Robert Shaw was born on December 31, 1931, in Belfast, Ireland.
Bob Shaw became a science fiction fan when he was a little boy and in 1950 he joined the group Irish Fandom, met thanks to another Irish science fiction writer, James White. In 1951 he started publishing science fiction stories on fanzines. In 1954 one of his stories appeared for the first time in a professional magazine.
Trained as a structural engineer at Belfast College of Technology, for some time Bob Shaw gave up writing and together with his first wife Sadie and their two children went to live in Canada between 1956 and 1958.
In 1966, Bob Shaw published his story “Light of Other Days”, perhaps his most famous story, which introduces the concept of slow glass, which slows down the passage of light for even years so that people can see the past. Shaw wrote more stories on that subject and then reworked them into the novel “Other Days, Other Eyes”, published in 1972.
The first novel published by Bob Shaw however was “Night Walk” in 1967, in which you can see all his style. Shaw had health problems that almost cost him his sight and throughout his life, he suffered from headaches that caused him sight problems. These experiences influenced this and some other stories focused on the eyes and sight.

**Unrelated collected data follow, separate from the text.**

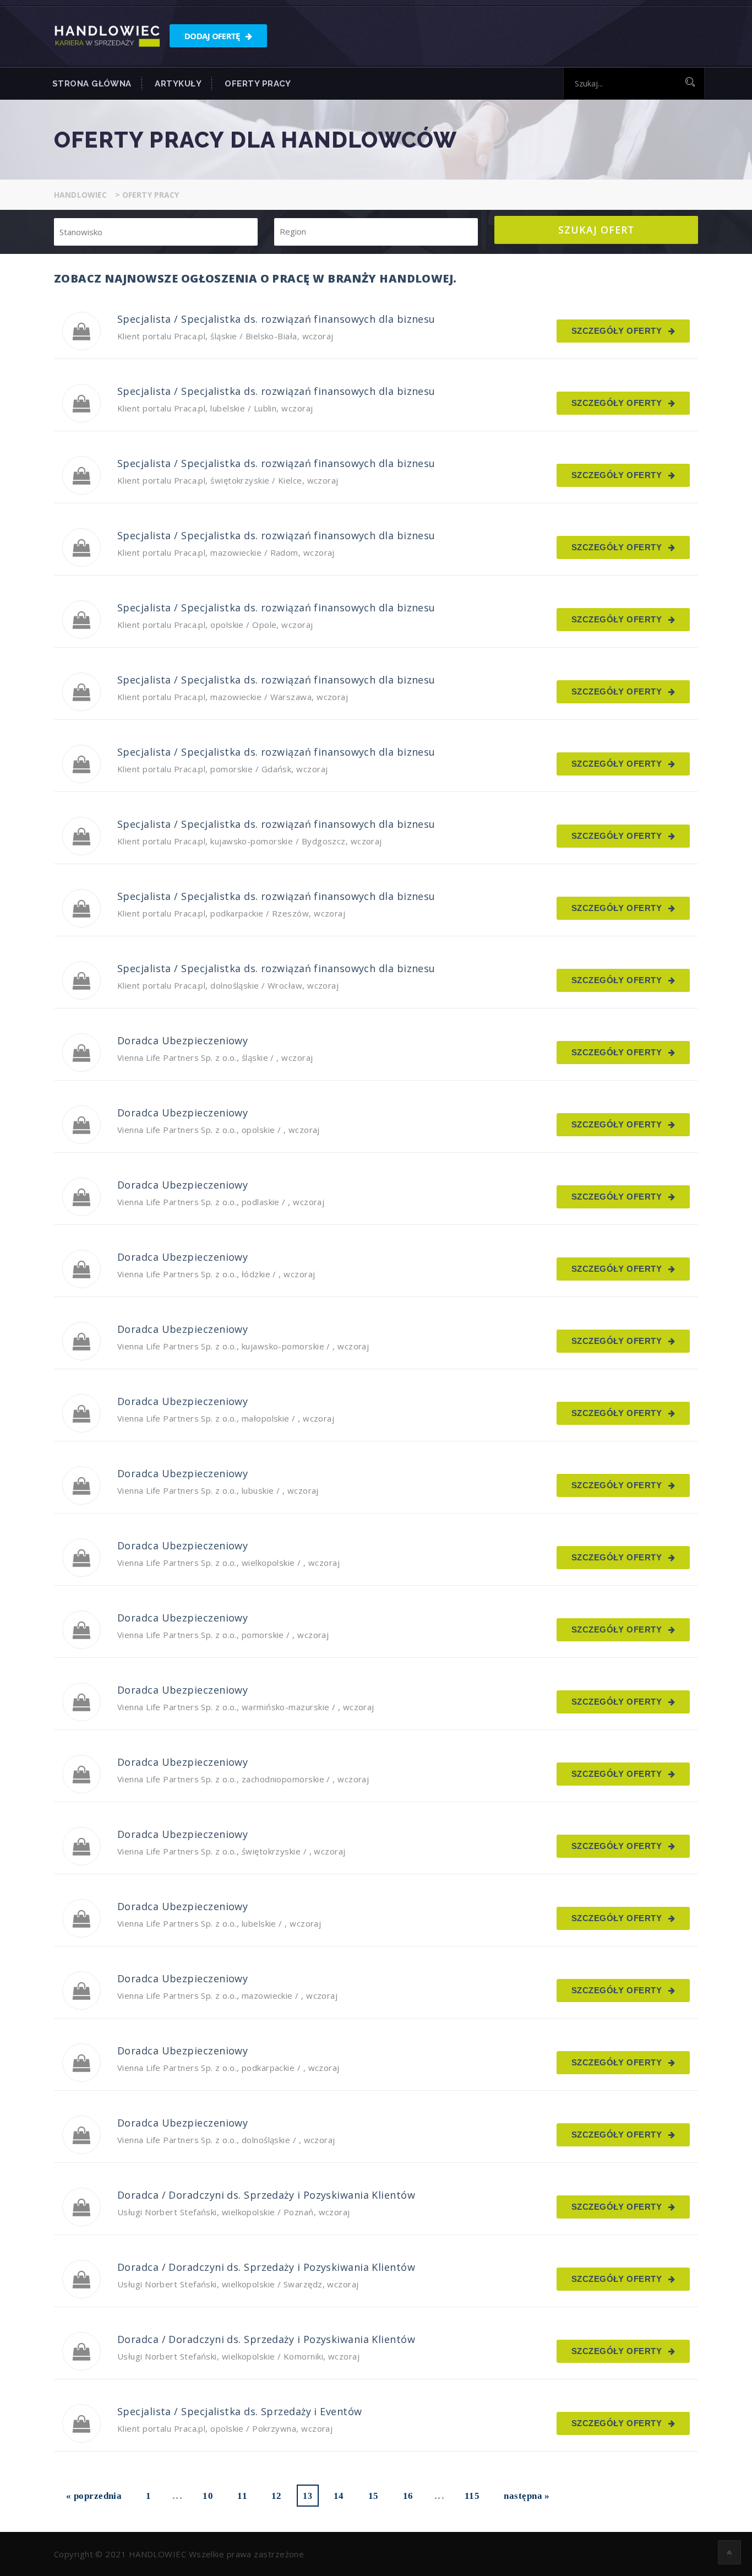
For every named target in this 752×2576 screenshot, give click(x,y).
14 (339, 2496)
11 (242, 2496)
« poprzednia (94, 2496)
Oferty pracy (258, 84)
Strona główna (92, 84)
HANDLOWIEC (158, 2553)
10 (208, 2496)
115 (472, 2496)
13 (307, 2496)
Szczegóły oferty (617, 330)
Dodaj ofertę (213, 35)
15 (373, 2496)
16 (408, 2496)
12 (276, 2496)
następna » (527, 2496)
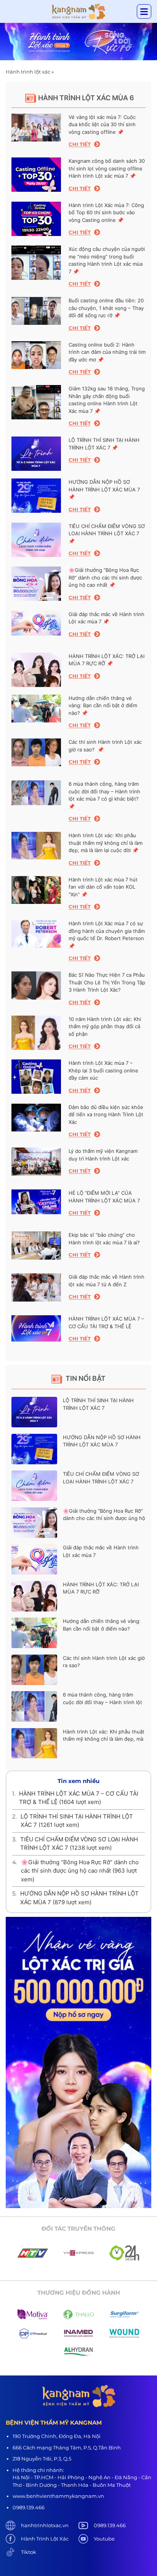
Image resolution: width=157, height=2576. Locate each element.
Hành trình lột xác (28, 72)
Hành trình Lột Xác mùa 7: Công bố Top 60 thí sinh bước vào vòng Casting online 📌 (106, 212)
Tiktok (28, 2552)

Bob Shaw worked for several years as an aircraft designer but also as a science journalist then he started working full-time as a writer in the ’70s. However, he kept on contributing to various fanzines, so that in 1979 and in 1980 he won the Hugo Award as the “Best Fan Writer” awarded to authors of works published in fanzines or semiprozines.
Bob Shaw also wrote several other novels and some trilogies: the Orbitsville Trilogy, the Warren Peace saga, and the Land and Overland Trilogy.

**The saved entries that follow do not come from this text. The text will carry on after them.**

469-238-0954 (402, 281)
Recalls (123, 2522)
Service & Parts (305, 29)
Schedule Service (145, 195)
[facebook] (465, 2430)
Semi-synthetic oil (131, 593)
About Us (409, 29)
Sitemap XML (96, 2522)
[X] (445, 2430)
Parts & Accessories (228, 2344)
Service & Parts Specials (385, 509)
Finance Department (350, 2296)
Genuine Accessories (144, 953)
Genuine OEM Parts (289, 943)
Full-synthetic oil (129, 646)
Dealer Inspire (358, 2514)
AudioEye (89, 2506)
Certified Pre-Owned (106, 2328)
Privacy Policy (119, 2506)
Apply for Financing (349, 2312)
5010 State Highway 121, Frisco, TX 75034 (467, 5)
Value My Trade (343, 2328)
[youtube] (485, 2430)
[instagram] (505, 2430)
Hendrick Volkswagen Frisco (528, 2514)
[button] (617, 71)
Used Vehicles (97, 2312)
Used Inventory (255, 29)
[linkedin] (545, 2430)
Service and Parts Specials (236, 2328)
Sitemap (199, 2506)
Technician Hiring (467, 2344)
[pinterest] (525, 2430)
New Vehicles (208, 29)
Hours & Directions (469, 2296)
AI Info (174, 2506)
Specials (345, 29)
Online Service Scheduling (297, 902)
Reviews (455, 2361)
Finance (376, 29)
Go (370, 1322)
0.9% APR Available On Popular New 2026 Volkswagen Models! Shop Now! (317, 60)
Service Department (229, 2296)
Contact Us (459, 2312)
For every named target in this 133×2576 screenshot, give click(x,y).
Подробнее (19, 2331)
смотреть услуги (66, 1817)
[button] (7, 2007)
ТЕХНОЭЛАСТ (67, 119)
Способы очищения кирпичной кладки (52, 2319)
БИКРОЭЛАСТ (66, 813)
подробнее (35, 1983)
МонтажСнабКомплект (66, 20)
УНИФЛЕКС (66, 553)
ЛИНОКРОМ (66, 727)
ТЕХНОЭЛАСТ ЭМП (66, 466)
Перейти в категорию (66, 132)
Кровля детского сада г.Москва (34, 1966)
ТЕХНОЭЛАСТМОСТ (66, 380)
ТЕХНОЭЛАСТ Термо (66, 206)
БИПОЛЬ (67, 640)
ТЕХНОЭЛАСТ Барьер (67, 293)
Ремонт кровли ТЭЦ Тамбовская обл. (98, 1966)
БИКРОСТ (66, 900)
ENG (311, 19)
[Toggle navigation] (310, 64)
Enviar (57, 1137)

In 1991 his wife Sadie died and in 1995 Bob Shaw got married again to Nancy Tucker with whom he went to live in the U.S.A. for a short period before returning to England where he died of cancer on February 11, 1996.

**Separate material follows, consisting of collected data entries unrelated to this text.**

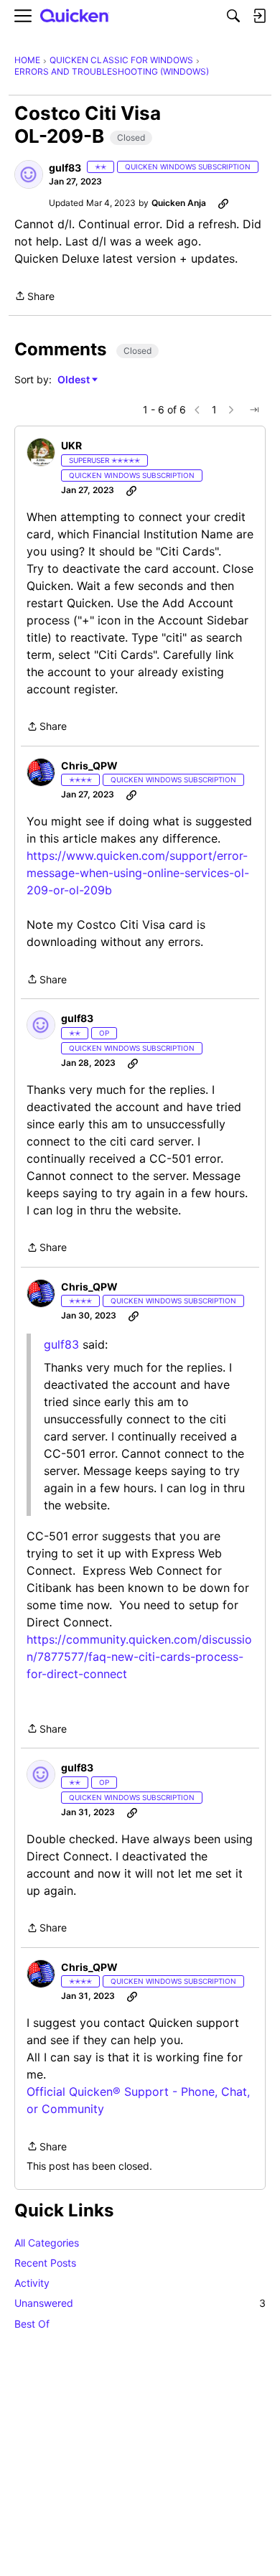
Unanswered (140, 2303)
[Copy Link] (223, 203)
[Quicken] (74, 16)
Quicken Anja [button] (178, 202)
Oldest (74, 380)
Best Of (32, 2324)
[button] (28, 174)
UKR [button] (71, 445)
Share (34, 297)
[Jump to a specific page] (254, 409)
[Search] (233, 16)
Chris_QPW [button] (89, 765)
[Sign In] (259, 16)
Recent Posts (45, 2263)
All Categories (46, 2243)
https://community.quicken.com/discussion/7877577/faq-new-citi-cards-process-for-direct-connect (139, 1656)
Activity (32, 2283)
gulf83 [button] (65, 167)
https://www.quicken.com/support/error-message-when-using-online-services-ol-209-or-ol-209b (138, 872)
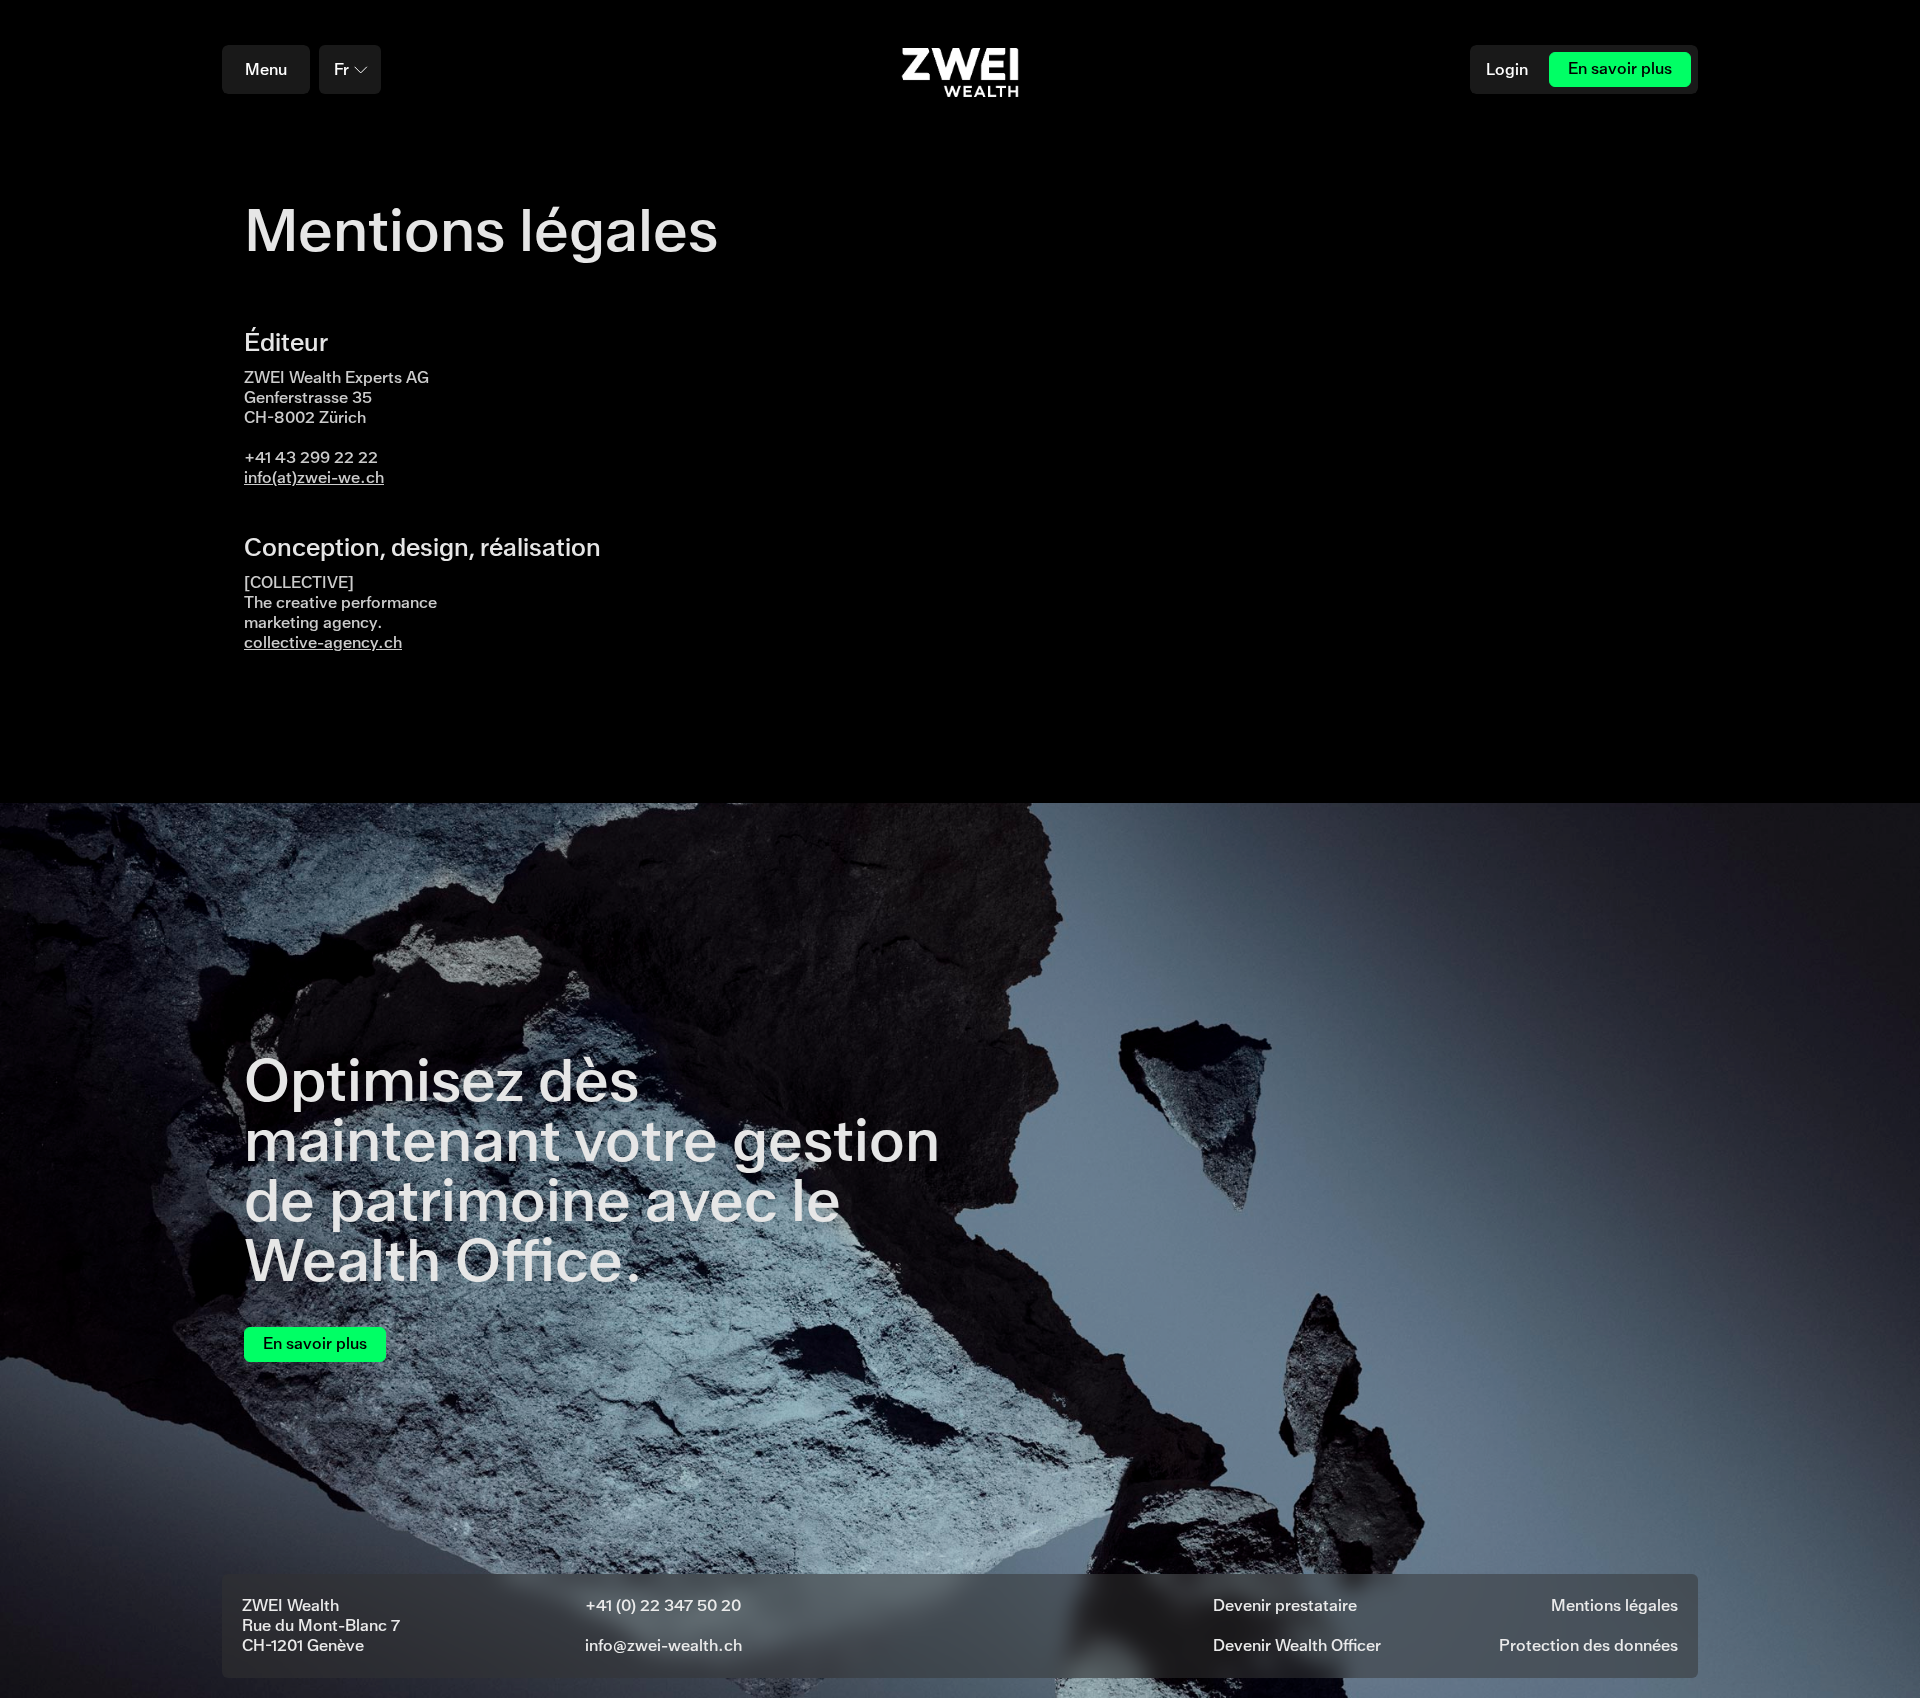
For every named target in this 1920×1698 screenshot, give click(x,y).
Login (1507, 69)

During his career, Bob Shaw wrote stories with very different settings but generally, they are based on a fundamental idea that the author develops thoroughly in its possible ramifications. Even when the idea was an invention, Shaw developed it not only from a technological point of view but also as concerning its possible impact on society. In all cases, in his stories, he cured characters very well because he considered them even more fundamental than the scientific side.
Slow glass is the most famous of his ideas but there were many more of them and also thanks to the way they were developed he’s been loved by science fiction fans. Unfortunately, today many of his novels are no longer printed and it’s a shame because they’re still excellent.